Des dizaines de milliers de mètres carrés de bureaux supplémentaires : une aberration !

Un PPAS n’a pas pour seul rôle de réglementer les gabarits (hauteur, emprise au sol) des constructions : cet instrument permet aussi de déterminer les affectations/fonctions (logements, bureaux, commerces, équipements…) dans son périmètre. Le projet de PPAS « Quartier Ouest de la Gare du Nord » fixe ainsi des seuils et/ou plafonds pour ces différentes fonctions. Dans la lignée des « grandes orientations » régionales prônant la mixité fonctionnelle (et après négociation avec les promoteurs ?), un seuil de logement a été fixé à 33%. Malgré le marketing urbain sur le retour du logement, c’est donc encore le bureau qui se taille la part du lion, le projet de PPAS prévoyant d’autoriser plusieurs dizaines de milliers de mètres carrés de cette fonction. On sait pourtant que Bruxelles ne manque pas de bureaux vides (9% dans le quartier Nord d’après l’observatoire des bureaux) et que le stock d’immeubles inoccupés devrait croître dans les années à venir : on pourrait même connaître un véritable boom de cette vacance avec la concrétisation des plans de « rationalisation » d’acteurs importants sur le marché bruxellois, comme la Commission européenne, la Régie des bâtiments ou encore la SNCB qui prévoient de quitter des centaines de milliers de mètres carrés qu’ils occupent actuellement. Une planification intelligente devrait veiller à utiliser ce stock existant avant d’autoriser la construction de bâtiments neufs qui nécessite la production de milliers de tonnes de béton, et donc l’émission de milliers de tonnes de CO2.

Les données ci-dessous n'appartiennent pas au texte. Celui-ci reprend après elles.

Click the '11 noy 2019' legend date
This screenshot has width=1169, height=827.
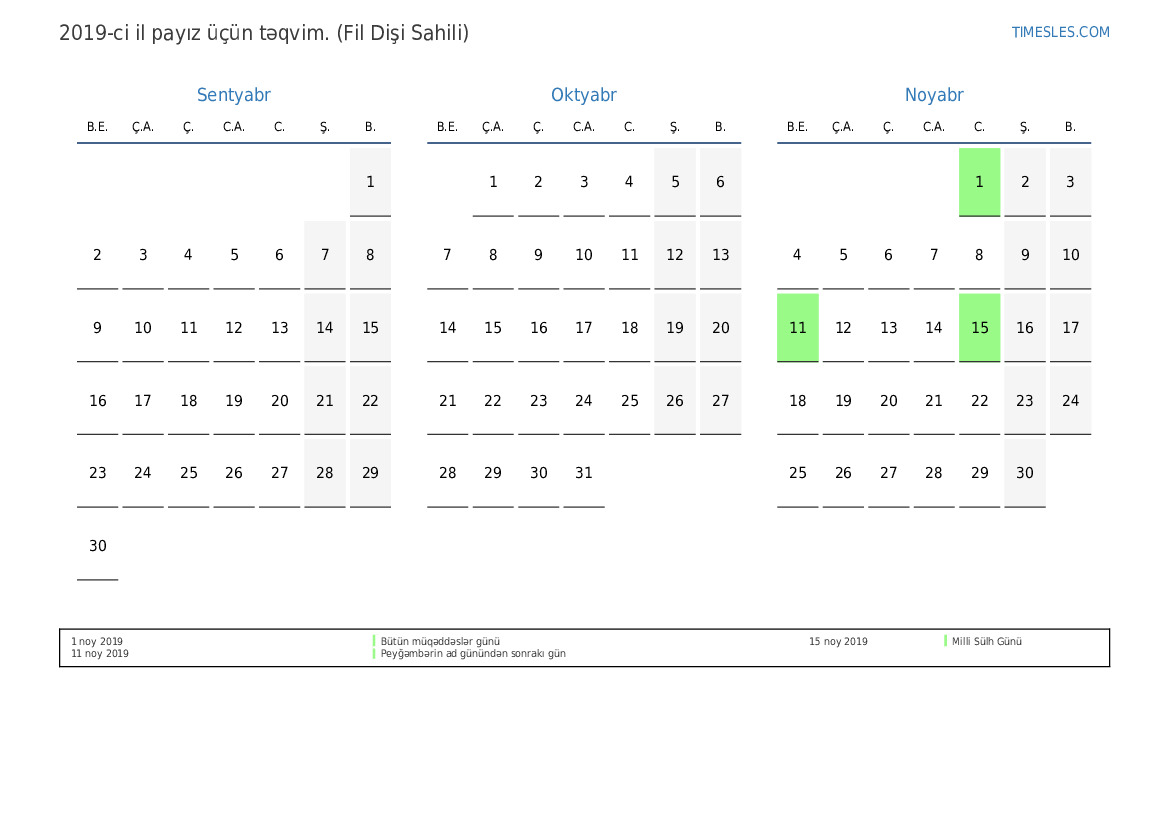(100, 654)
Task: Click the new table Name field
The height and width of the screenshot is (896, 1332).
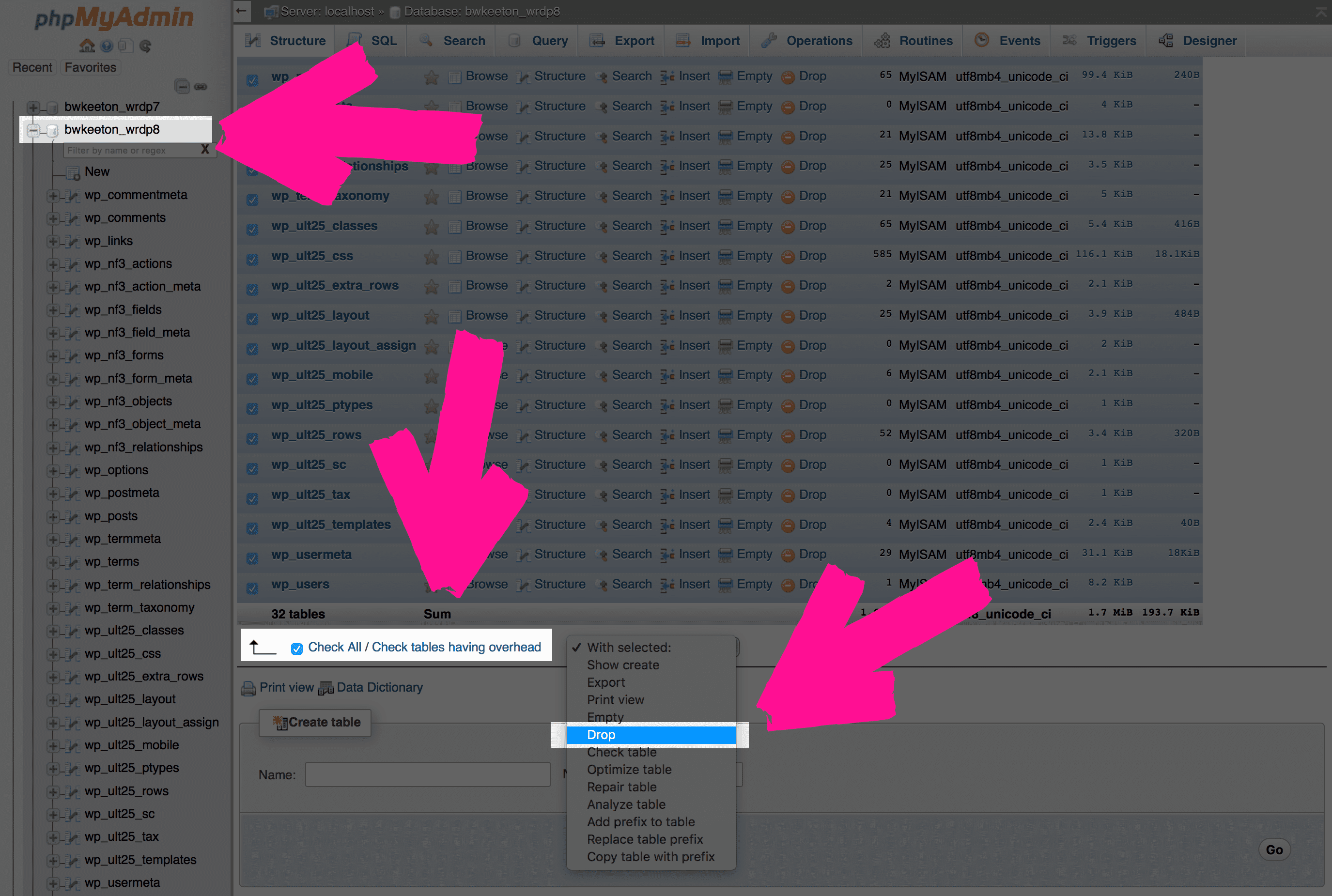Action: point(427,774)
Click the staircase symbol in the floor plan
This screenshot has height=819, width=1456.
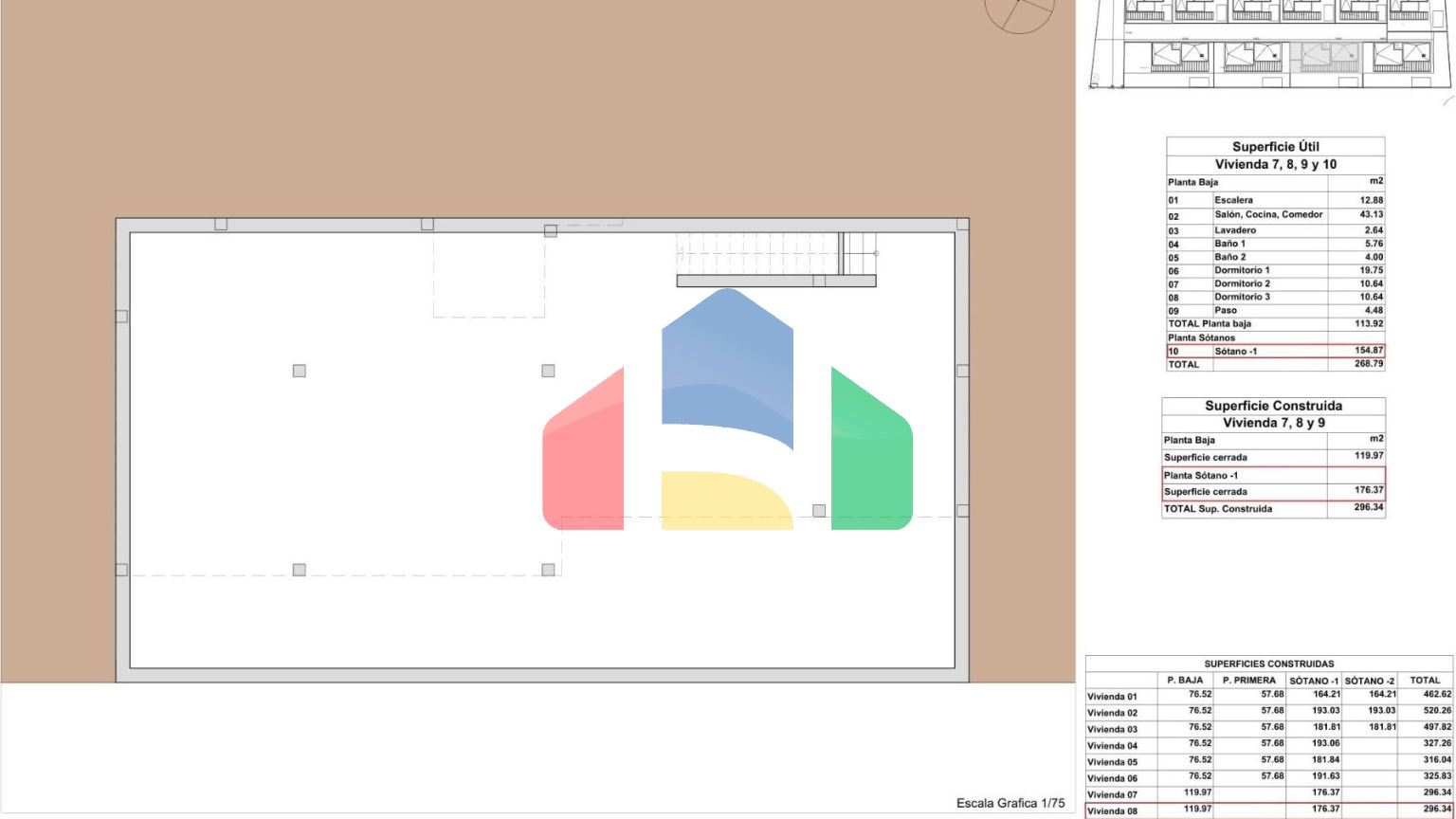click(775, 257)
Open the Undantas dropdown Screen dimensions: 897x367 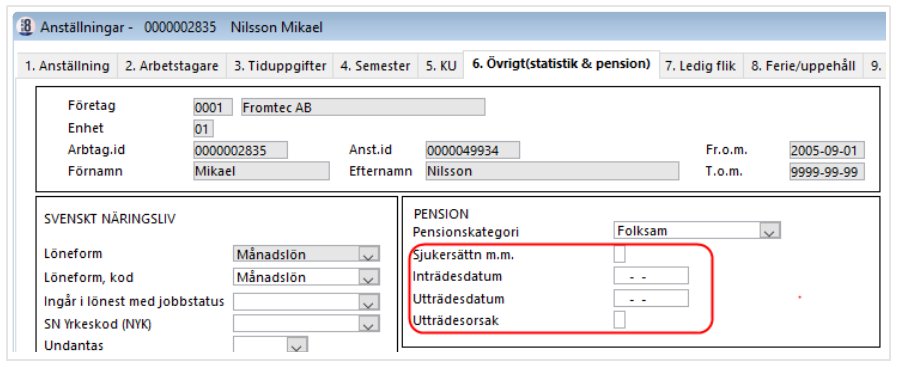coord(297,345)
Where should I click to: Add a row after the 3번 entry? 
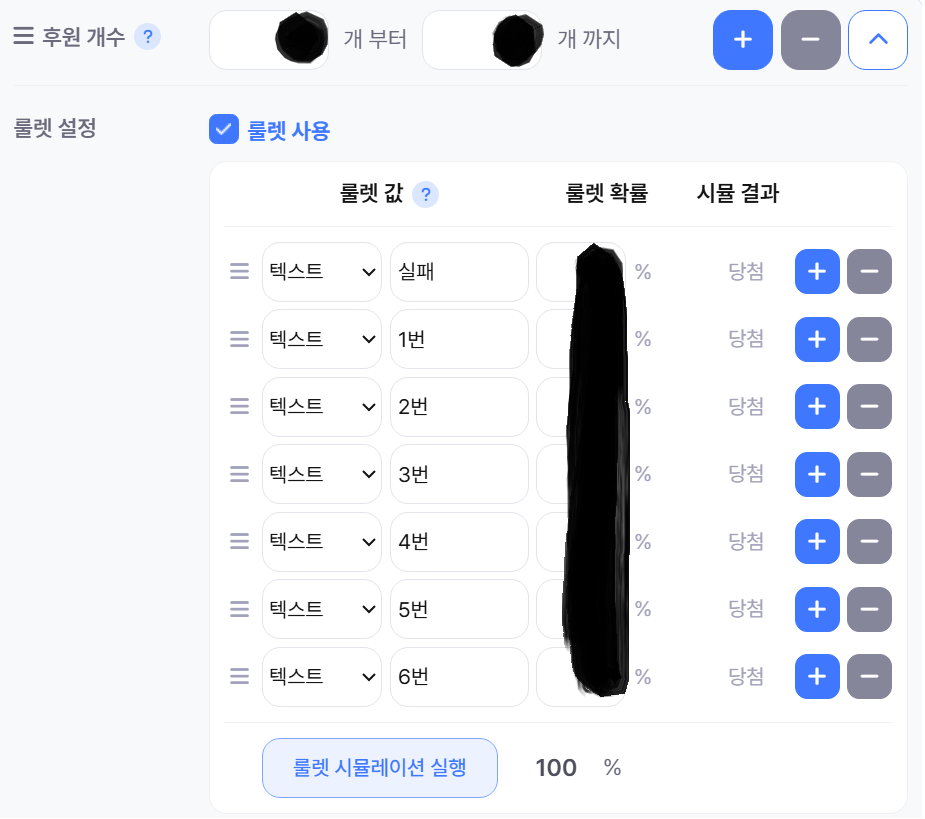(x=817, y=473)
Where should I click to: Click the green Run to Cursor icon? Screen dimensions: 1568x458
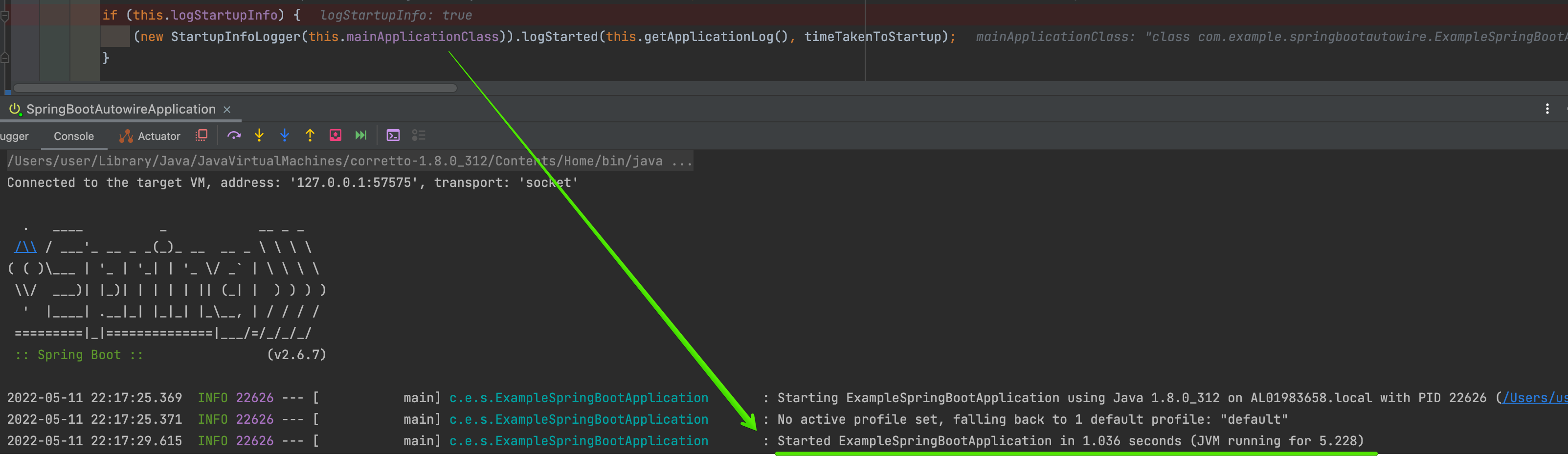point(360,135)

Conclusion : le quartier Nord a besoin d’un plan à échelle humaine

Le projet de PPAS doit être entièrement revu. Une des conditions essentielles pour ramener de l’habitabilité dans le quartier Nord est d’y planifier (et d’y réaliser !) une réurbanisation à l’échelle humaine. Dans ce domaine, l’« îlot traditionnel bruxellois » a fait ses preuves, non seulement pour la qualité de vie qu’il offre à ceux qui y logent, mais aussi à ceux qui profitent de l’espace public, des rues, qu’il crée. Ce morceau de ville devra intégrer un vrai parvis pour la gare du Nord : c’est à partir de cette nouvelle place publique de qualité pour tous les habitants et usagers du quartier que le nouveau PPAS doit être pensé.

Outre ces principes urbanistiques, il est bien sûr évident que toute planification doit prendre en considération la dimension sociale : il faut aller bien plus loin que les « timides » et trop vagues proposition du projet de PPAS actuel (qui parle de logements sociaux ou assimilés à sociaux et/ou conventionnés) et imposer un pourcentage significatif de vrais logement sociaux. Ces principes urbanistiques et sociaux devront aussi constituer le fondement du « plan d’ensemble » pour le quartier Nord qui devra préalablement être établi.